Shows how user headers can be used for message compression in transit:
```bash
cargo run --example message-headers-compression-producer
cargo run --example message-headers-compression-consumer
```
Demonstrates typed header keys and values with various data types (strings, integers, floats, booleans, raw bytes):
```bash
cargo run --example typed-headers-producer
cargo run --example typed-headers-consumer
```
### Message Envelopes
JSON envelope pattern for polymorphic message handling:
```bash
cargo run --example message-envelope-producer
cargo run --example message-envelope-consumer
```
Uses MessagesGenerator to create OrderCreated, OrderConfirmed, and OrderRejected messages wrapped in JSON envelopes for type identification.
## Advanced Examples
### Multi-Tenant Architecture
Complex example demonstrating enterprise-level isolation:
```bash
cargo run --example multi-tenant-producer
cargo run --example multi-tenant-consumer
```
Features multiple tenant setup, user creation with stream-specific permissions, concurrent producers/consumers across tenants, and security isolation. Configurable via environment variables (TENANTS_COUNT, PRODUCERS_COUNT, etc.).
### New SDK API
Modern, ergonomic SDK usage patterns:
```bash
cargo run --example new-sdk-producer
cargo run --example new-sdk-consumer
```
Showcases the newer SDK APIs with simplified setup, automatic topic creation, consumer groups, and AutoCommit configuration.

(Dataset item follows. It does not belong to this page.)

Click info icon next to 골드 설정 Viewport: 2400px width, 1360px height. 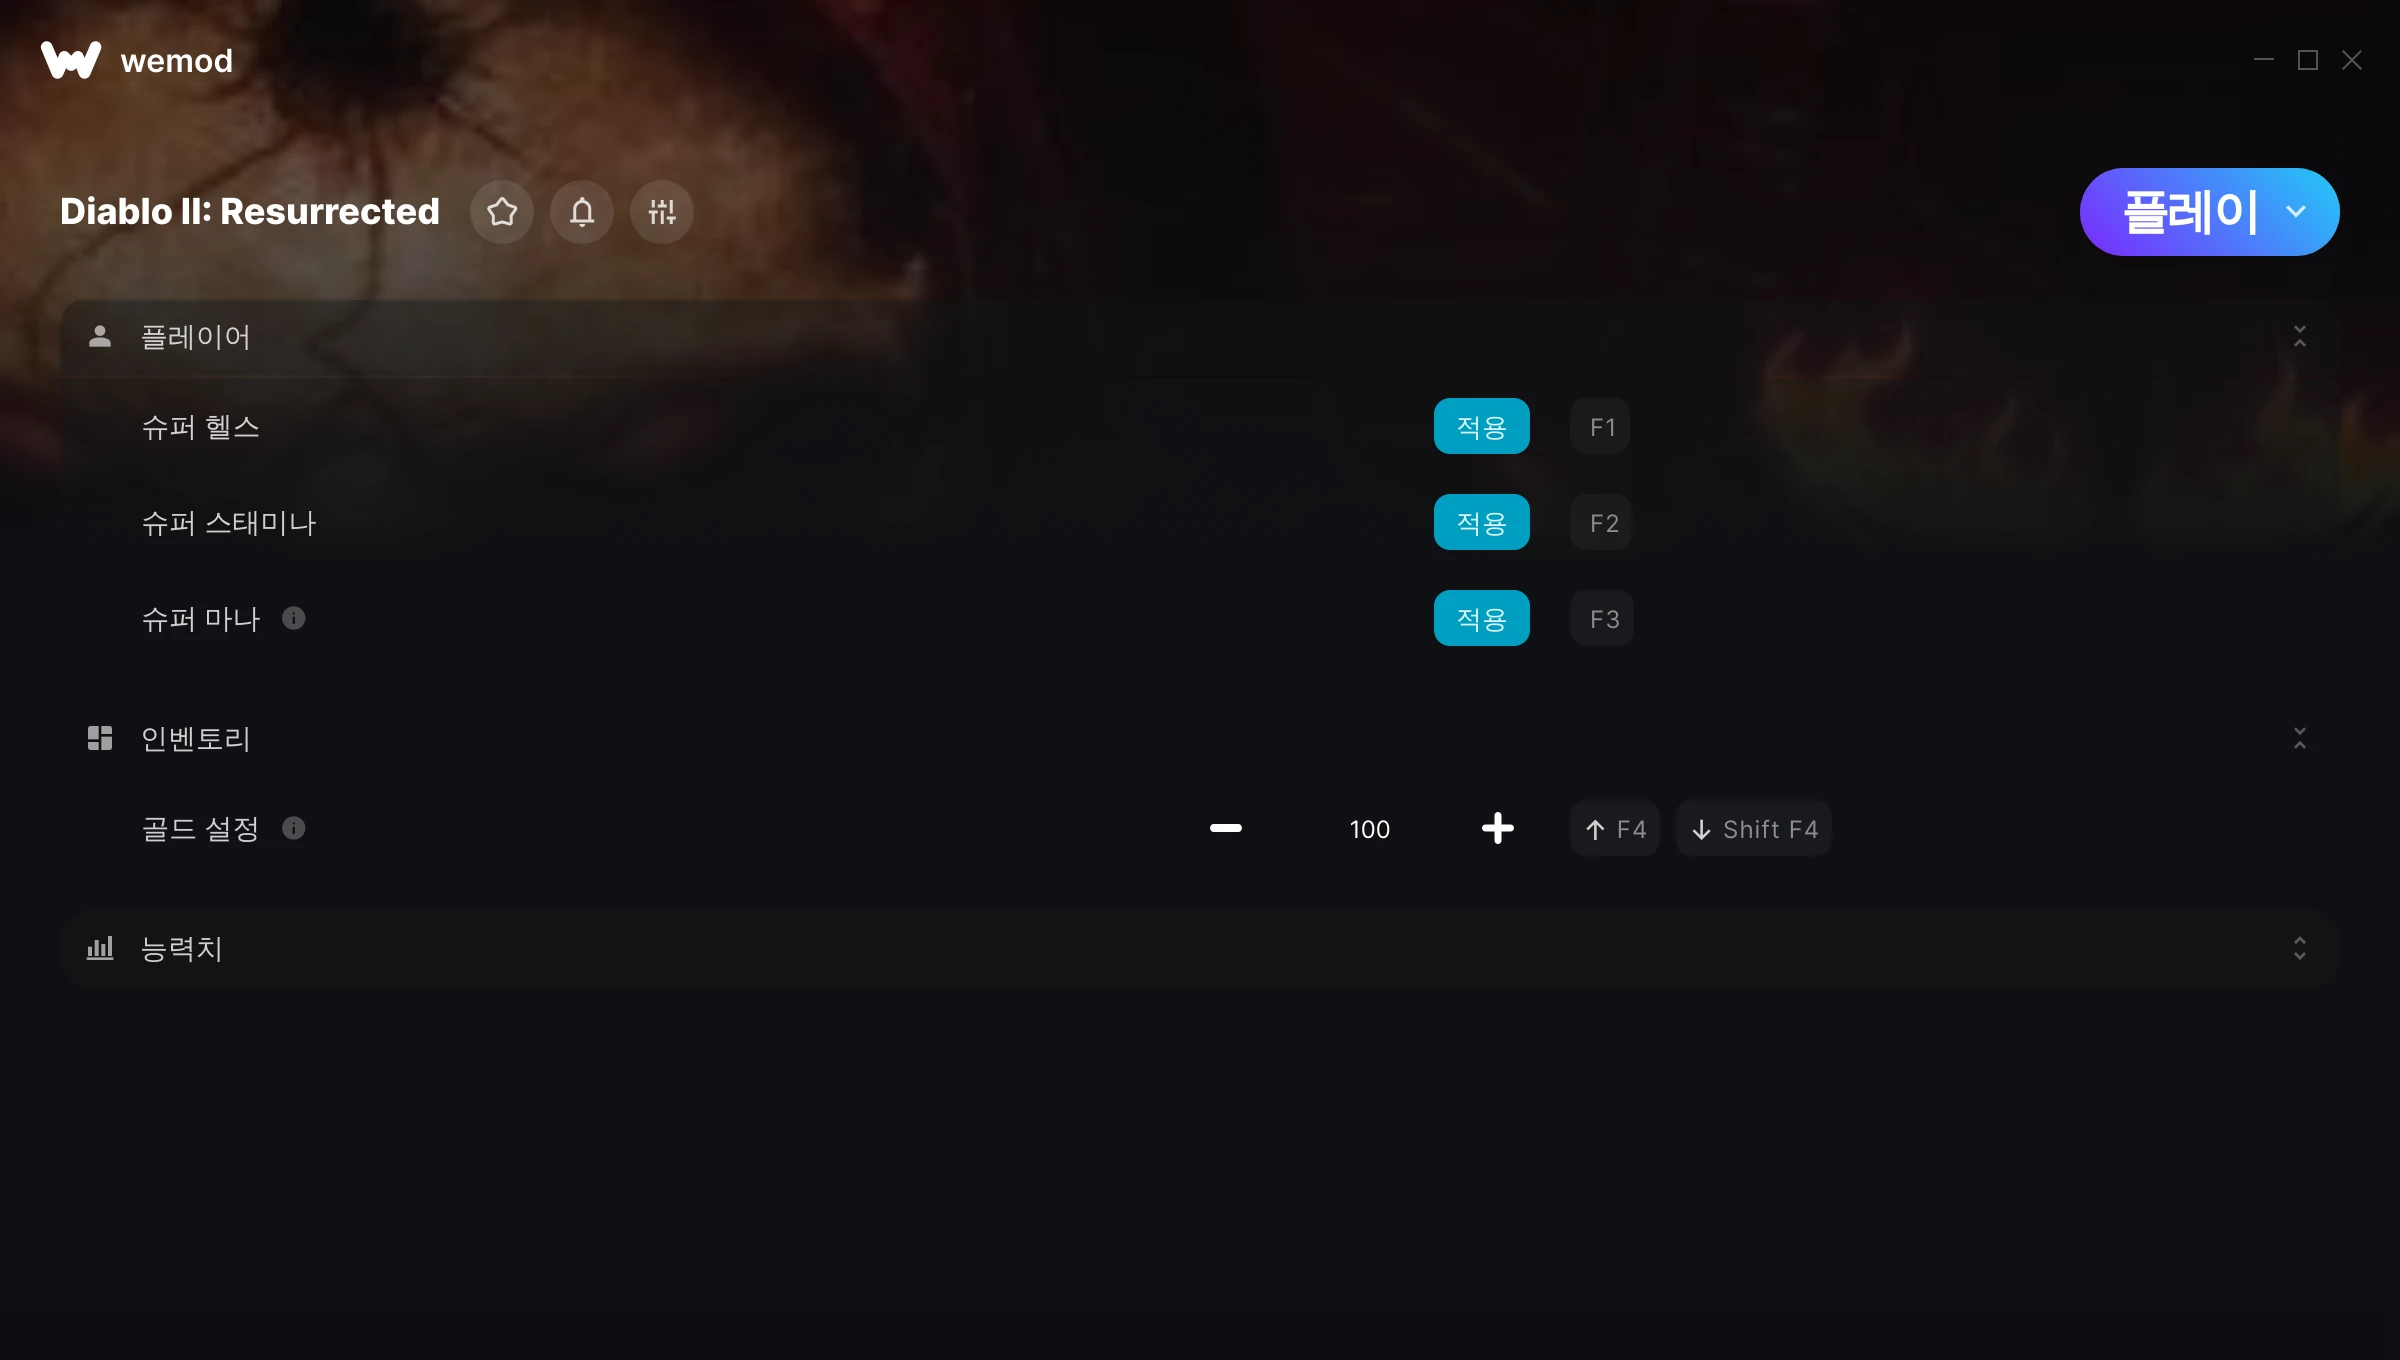pos(293,828)
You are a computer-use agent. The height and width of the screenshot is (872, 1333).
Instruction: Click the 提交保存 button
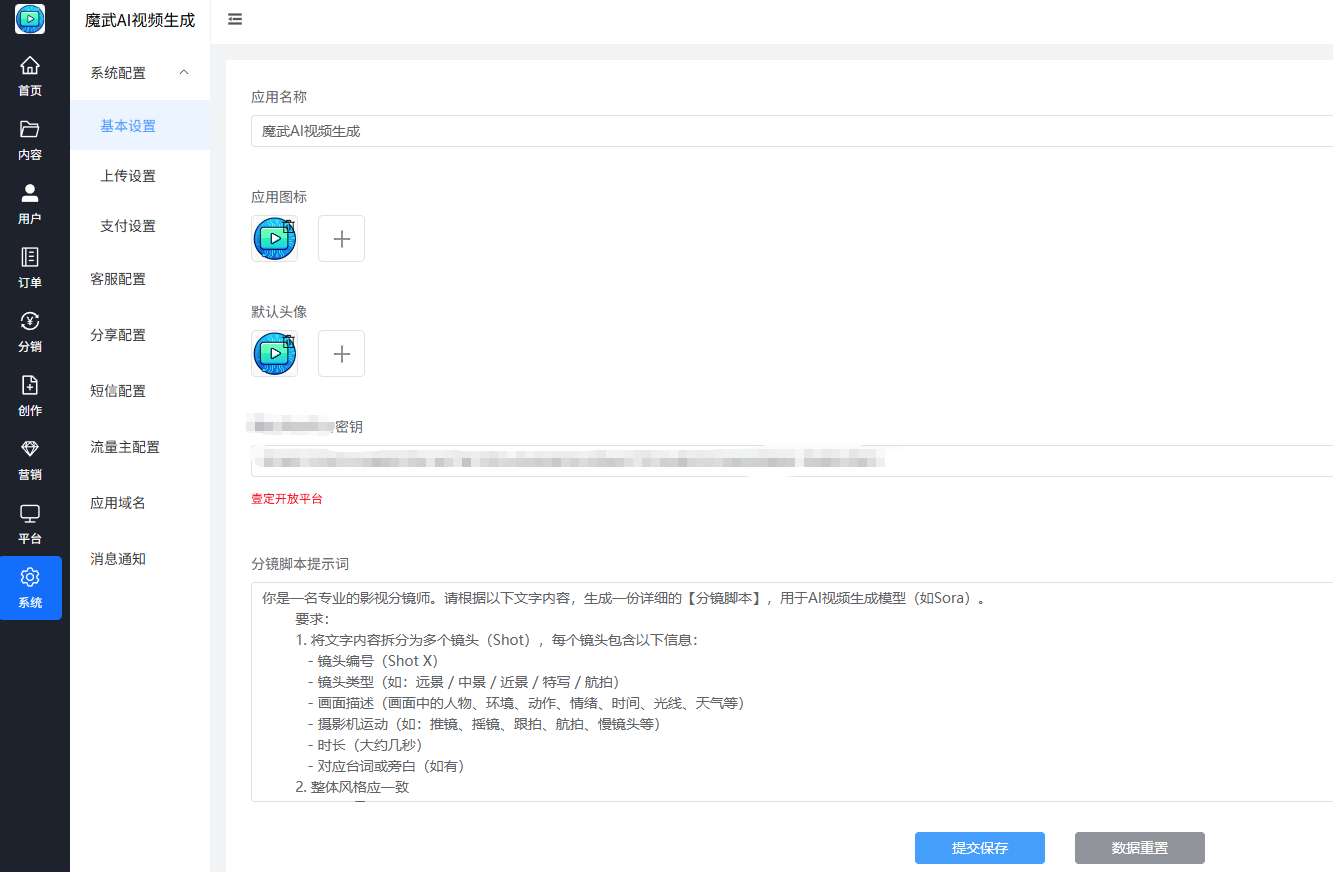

### High-Volume Data Generation
Testing and benchmarking support:
```bash
cargo run --example sink-data-producer
```
Produces high-throughput data (1000 messages per batch) with realistic user records, configurable via environment variables for connection and stream settings.
## Stream Builder Examples
### Basic Stream Management
IggyStream abstraction for producer/consumer pairs:
```bash
cargo run --example stream-basic
cargo run --example stream-producer
cargo run --example stream-consumer
```
### Advanced Configuration
Comprehensive configuration examples with detailed documentation:
```bash
cargo run --example stream-producer-config
cargo run --example stream-consumer-config
```
These examples document all available configuration options including partitioning strategies, retry policies, batching, AutoCommit strategies, polling strategies, and retry mechanisms.
## Example Structure
All examples can be executed directly from the repository. Follow these steps:
1. **Start the Iggy server**: `cargo run --bin iggy-server`
2. **Run desired example**: `cargo run --example EXAMPLE_NAME`
3. **Check source code**: Examples include detailed comments explaining concepts and usage patterns
Most examples use shared utilities from `examples/rust/src/shared/` including:
- Message type definitions (orders, events)
- Message generation utilities
- Common argument parsing
- Client setup helpers
The examples are automatically tested via `scripts/run-rust-examples-from-readme.sh` to ensure they remain functional and up-to-date with the latest API changes.